__EXERCISE REQUIREMENTS__. Take the line containing "The height and" and every line after it to the end of the records, and copy them exactly, leaving out pictures.

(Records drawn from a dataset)
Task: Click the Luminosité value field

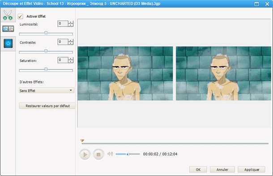Action: point(63,24)
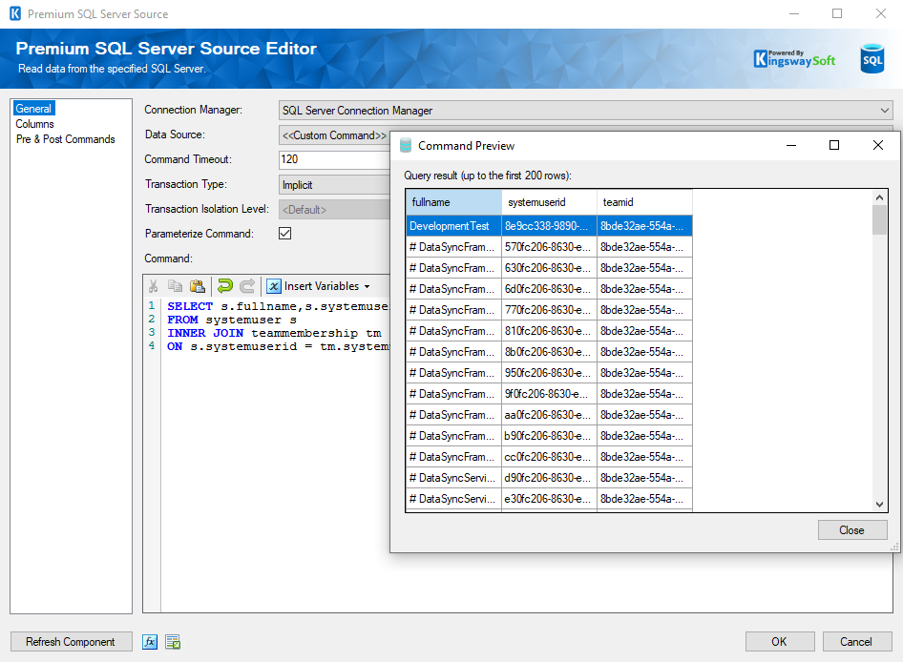Click the Paste icon in the command toolbar

coord(198,285)
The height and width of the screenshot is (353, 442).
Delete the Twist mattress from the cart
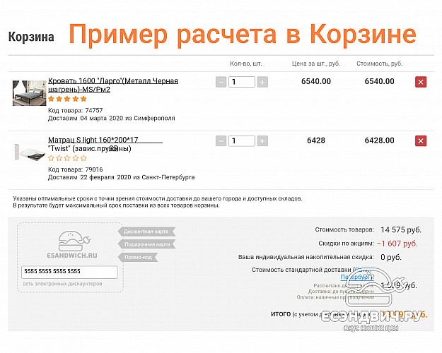[x=420, y=141]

__SOLUTION__.
The height and width of the screenshot is (353, 442).
Delete the Twist mattress from the cart
[x=420, y=141]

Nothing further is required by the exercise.